* [JOBS]
[a] Answer these from the archaeology blog post:
(i) What did archaeologists find in one Jamestown man's bone remains that marked him as a high-ranking aristocrat?
(ii) What did primatologists find material evidence of, according to the "Primate archaeology" article?
(iii) In the first reply to the post, what does the commenter call a first step toward a possibly exciting new discipline?
[b] Carry on writing the archaeology blog post, starting right after its final sentence.

W7 Archaeology in the News

Out of the others’ posts from archaeology in the news, I found the article titled “Archaeologists Identify Bodies of Lost Leaders of Jamestown” to be the most interesting. I really enjoyed learning about the discovery at this first British settlement. The materials that the individuals were buried with told us information about their status. I was blown away by the information that can be deduced by something such as lead content in bone remains. In the case at Jamestown, archaeologists were able to identify one man as being a high ranking aristocrat, since high levels of lead were determined to be caused by prolonged exposure to expensive drinking objects. I also learned a great deal from the article titled “Primate archaeology,” which I did one of my posts about. I had not previously thought about the possible lack of communication between the various fields of archaeology and different sciences. It is mind-blowing to think about the potential discoveries that have not been given the attention they deserve, as a result of miscommunications. In the case of this article, primatologists found material evidence that chimpanzees have used stone tools for thousands of years, and archeologists need to be a part of the next step of exploration into this find. He developed a new chimpanzee archeology discipline, in which the analyzation of primatology and archeology are molded.

5 thoughts on “W7 Archaeology in the News

  1. The part that stuck out to me in your post was when you said “it is mind-blowing to think about the potential discoveries that have not been give the attention they deserve, as a result of miscommunications.” I completely agree and have to wonder what possible discoveries are on the horizon if only people would contact/share their work with the right group. As you pointed out, chimpanzee archaeology is a first step in what has potential to be an exciting new discipline. Hopefully more combinations like this come to light over the next few years. I know that just the idea of doing archaeology on what must be called “chimpanzee culture” is thrilling, and there’s likely more like it coming soon!

* [DATA]
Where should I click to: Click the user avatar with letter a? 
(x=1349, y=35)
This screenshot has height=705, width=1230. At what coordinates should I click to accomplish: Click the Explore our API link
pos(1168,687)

* [PER-TASK OUTPUTS]
[a]
(i) High levels of lead, attributed to prolonged exposure to expensive drinking objects.
(ii) That chimpanzees have used stone tools for thousands of years.
(iii) Chimpanzee archaeology.

[b]
  2. I remember seeing the article about Jamestown on one of the archaeology sites and I was also so interested that I had almost written about it. It is so intriguing how much detail and information that can be deduced just from the burials of 4 bodies. What I thought was interesting was that the archaeologists were able to apply meaning to the way the bodies were facing and able to distinguish their professions within their society solely based on what they were buried with and how they were buried. I agree with you and would definitely say that this was one of my favorite articles during this class.

  3. I read that same Jamestown article and I also thought it was pretty dang interesting. The lead content in the remains found was a standout subject for me as well. It was pretty cool to see how they deducted their status back then based off the lead content. I never thought that would be possible, but hey I guess we learn something new every day, right? On the other hand, I did not read the primatology article you were talking about, but it sounds pretty interesting. I think it is really cool how primates have been using stone tools for so long too. It could even be possible that archaeologists have mistaken them for human tools, but who knows!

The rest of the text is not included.